Retype, without alteration, each line from the line containing "The width and height of the screenshot is (515, 420)." to the final line of the records.

************

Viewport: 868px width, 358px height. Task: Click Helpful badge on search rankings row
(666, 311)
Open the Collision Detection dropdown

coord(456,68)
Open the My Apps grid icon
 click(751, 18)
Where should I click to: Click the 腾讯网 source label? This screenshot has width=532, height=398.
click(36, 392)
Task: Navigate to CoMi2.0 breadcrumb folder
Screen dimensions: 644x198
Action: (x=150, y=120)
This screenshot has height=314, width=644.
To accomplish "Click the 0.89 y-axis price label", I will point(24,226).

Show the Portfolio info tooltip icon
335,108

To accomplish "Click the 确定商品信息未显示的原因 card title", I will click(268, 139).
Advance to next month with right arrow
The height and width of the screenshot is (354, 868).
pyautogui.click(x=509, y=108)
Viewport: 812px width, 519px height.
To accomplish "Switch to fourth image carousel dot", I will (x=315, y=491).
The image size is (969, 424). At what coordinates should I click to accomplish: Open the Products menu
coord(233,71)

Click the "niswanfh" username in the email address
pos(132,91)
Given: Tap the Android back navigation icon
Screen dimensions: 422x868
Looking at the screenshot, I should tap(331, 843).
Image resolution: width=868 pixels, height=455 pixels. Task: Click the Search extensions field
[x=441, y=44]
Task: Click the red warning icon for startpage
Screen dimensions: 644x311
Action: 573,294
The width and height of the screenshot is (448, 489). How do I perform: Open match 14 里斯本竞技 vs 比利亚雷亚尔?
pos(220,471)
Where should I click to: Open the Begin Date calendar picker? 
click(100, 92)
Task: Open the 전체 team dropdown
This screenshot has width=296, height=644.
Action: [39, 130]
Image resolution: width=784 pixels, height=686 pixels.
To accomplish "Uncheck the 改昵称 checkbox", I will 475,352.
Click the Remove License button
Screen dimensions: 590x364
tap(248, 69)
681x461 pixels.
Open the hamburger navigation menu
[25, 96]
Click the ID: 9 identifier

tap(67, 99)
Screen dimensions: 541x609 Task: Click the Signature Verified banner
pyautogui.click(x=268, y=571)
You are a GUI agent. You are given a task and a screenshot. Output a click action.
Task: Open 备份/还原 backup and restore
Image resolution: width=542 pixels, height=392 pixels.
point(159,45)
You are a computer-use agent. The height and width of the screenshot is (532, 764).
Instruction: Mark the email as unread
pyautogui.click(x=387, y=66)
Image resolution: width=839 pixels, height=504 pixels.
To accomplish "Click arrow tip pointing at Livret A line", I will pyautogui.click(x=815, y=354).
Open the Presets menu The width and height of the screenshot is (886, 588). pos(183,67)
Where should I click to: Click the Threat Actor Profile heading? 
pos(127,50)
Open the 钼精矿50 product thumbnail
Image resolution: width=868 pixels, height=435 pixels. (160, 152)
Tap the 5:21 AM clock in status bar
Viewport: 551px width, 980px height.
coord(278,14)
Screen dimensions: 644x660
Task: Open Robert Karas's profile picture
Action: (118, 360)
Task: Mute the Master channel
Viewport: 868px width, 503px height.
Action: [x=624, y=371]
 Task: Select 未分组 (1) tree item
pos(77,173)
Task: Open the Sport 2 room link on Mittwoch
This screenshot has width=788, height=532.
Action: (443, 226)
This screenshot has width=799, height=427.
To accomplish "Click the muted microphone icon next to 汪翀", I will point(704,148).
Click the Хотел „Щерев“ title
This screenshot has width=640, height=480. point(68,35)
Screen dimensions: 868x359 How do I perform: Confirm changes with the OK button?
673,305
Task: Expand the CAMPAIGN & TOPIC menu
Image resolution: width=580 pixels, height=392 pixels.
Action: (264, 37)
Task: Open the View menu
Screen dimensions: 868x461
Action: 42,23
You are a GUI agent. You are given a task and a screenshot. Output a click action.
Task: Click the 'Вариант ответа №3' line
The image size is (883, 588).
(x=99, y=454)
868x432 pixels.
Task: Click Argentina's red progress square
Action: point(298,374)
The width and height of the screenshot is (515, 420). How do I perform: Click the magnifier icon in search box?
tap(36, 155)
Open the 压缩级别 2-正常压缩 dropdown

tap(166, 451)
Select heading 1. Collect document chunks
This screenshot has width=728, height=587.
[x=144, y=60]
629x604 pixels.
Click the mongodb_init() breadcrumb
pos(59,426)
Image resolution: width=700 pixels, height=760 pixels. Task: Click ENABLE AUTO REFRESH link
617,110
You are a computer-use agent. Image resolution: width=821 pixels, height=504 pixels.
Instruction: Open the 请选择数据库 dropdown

************

_Expected output_.
The width and height of the screenshot is (515, 420). How do I perform: Click the magnifier icon in search box?
tap(36, 155)
Open the 压缩级别 2-正常压缩 dropdown

tap(166, 451)
Select heading 1. Collect document chunks
This screenshot has width=728, height=587.
[x=144, y=60]
629x604 pixels.
Click the mongodb_init() breadcrumb
pos(59,426)
Image resolution: width=700 pixels, height=760 pixels. Task: Click ENABLE AUTO REFRESH link
617,110
You are a computer-use agent. Image resolution: width=821 pixels, height=504 pixels.
Instruction: Open the 请选择数据库 dropdown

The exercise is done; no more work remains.